In Writing Magazine, author Jack Gantos shared a bit about his writing process. These tips are great anytime, but they may be especially helpful if you're blocked or just feeling uninspired:
COMING UP WITH IDEAS
"A lot of my books are based on personal experiences. Since I keep a journal and write in it every day--even a sentence or two will do per day--I manage to discover something interesting that takes place each day."
GETTING READY
"When I get ready to write a book I try to find about 10 books to read that I think will be helpful--perhaps they are full of characters I find inspiring, or settings I find engaging, or themes and problems that I find fascinating and will help me think through the story."
"I pay close attention to people I find interesting as I walk down the city streets, or in libraries, or at the mall, or in grocery stores. I find restaurants are a very good place to find characters because people are very honestly themselves when they are hungry."
BECOMING A WRITER THE HARD WAY
Here, from the Amazon blurb for his book, Hole in My Life, is the unusual way Gantos' writing career started:
"In the summer of 1971, Jack Gantos was an aspiring writer looking for adventure, cash for college tuition, and a way out of a dead-end job.
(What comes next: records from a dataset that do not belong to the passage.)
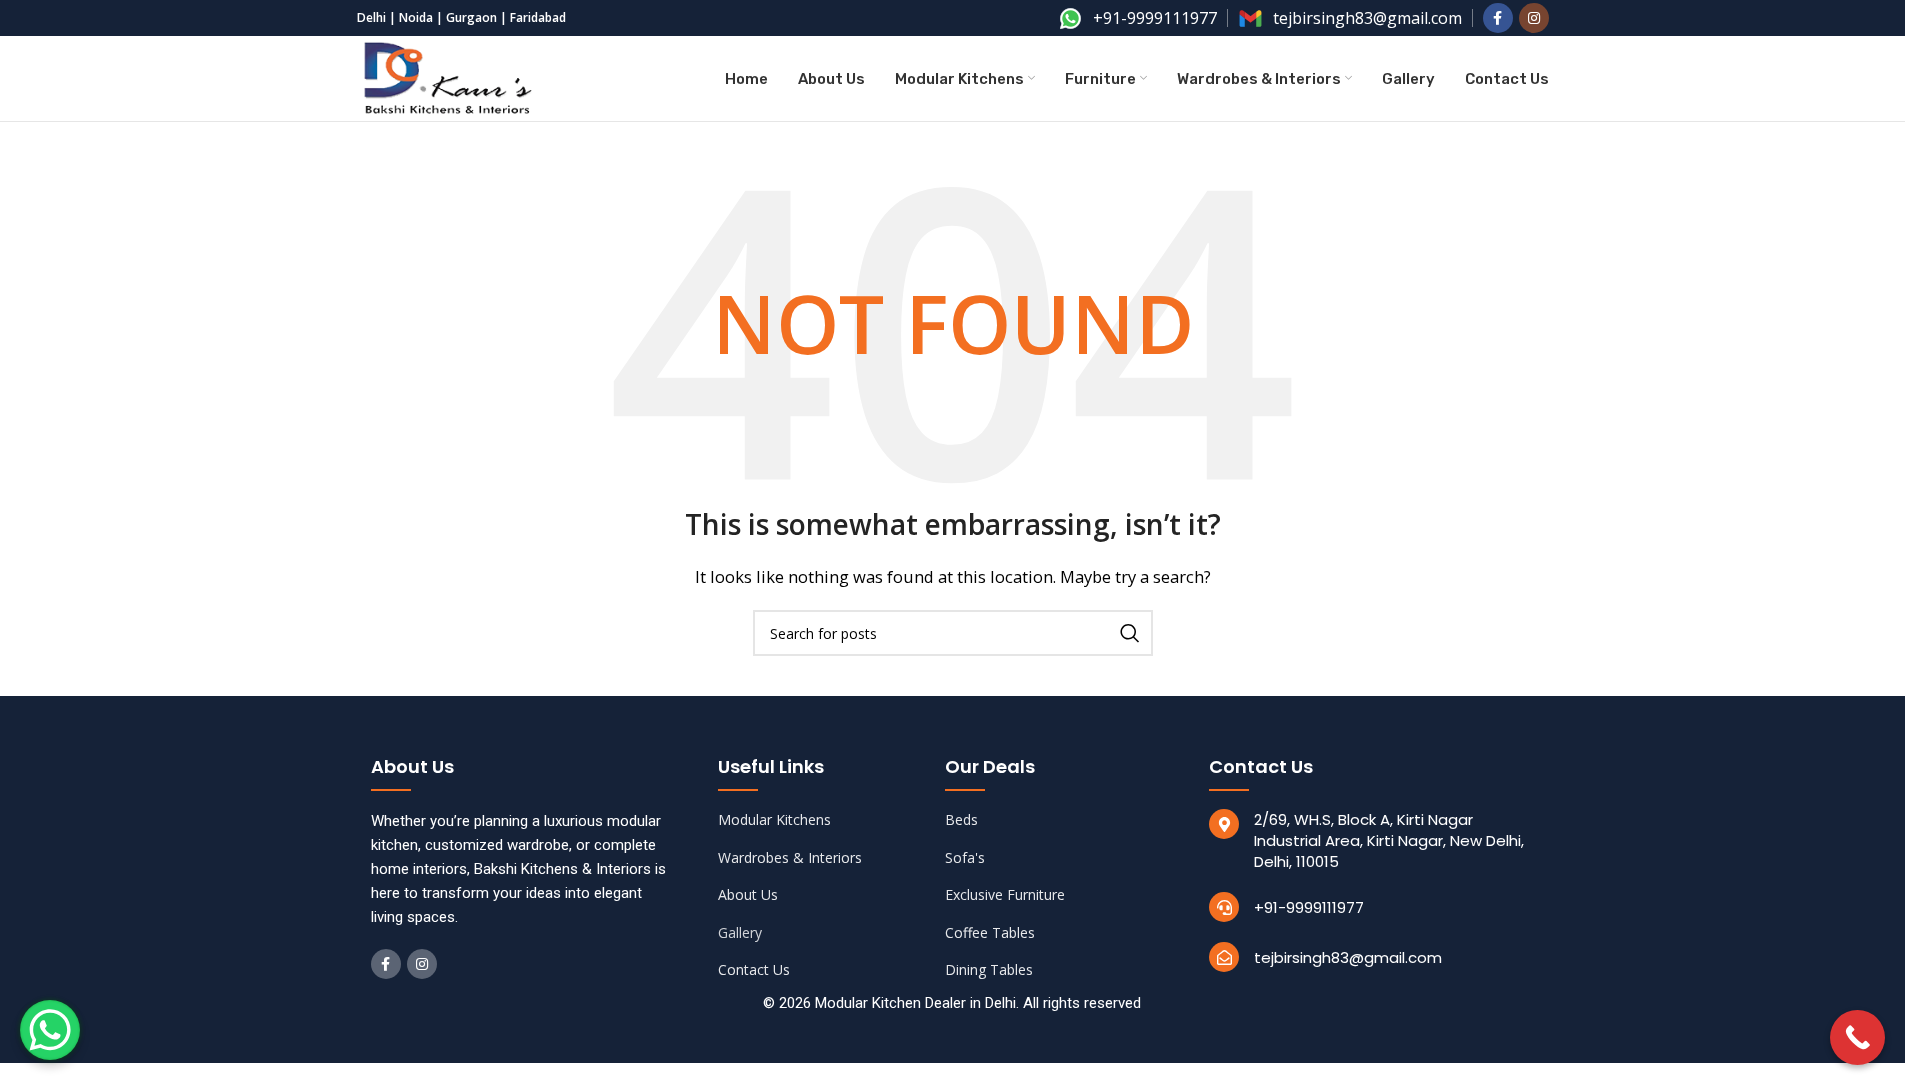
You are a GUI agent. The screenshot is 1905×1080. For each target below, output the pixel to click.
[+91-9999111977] (1224, 907)
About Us (748, 894)
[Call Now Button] (1857, 1037)
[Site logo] (448, 77)
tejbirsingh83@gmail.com (1348, 957)
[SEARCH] (1130, 633)
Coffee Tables (990, 932)
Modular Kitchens (774, 819)
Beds (961, 819)
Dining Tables (989, 969)
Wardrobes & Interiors (790, 857)
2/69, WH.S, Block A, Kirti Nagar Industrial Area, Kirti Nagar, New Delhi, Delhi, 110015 (1389, 840)
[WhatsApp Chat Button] (50, 1030)
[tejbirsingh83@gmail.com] (1224, 957)
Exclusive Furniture (1005, 894)
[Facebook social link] (1498, 18)
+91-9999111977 (1309, 907)
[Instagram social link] (1534, 18)
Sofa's (965, 857)
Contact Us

For ten thousand dollars, he recklessly agreed to help sail a sixty-foot yacht loaded with a ton of hashish from the Virgin Islands to New York City, where he and his partners sold the drug until federal agents caught up with them. For his part in the conspiracy, Gantos was sentenced to serve up to six years in prison.
In Hole in My Life, this prizewinning author of over thirty books for young people confronts the period of struggle and confinement that marked the end of his own youth. On the surface, the narrative tumbles from one crazed moment to the next as Gantos pieces together the story of his restless final year of high school, his short-lived career as a criminal, and his time in prison. But running just beneath the action is the story of how Gantos – once he was locked up in a small, yellow-walled cell – moved from wanting to be a writer to writing, and how dedicating himself more fully to the thing he most wanted to do helped him endure and ultimately overcome the worst experience of his life."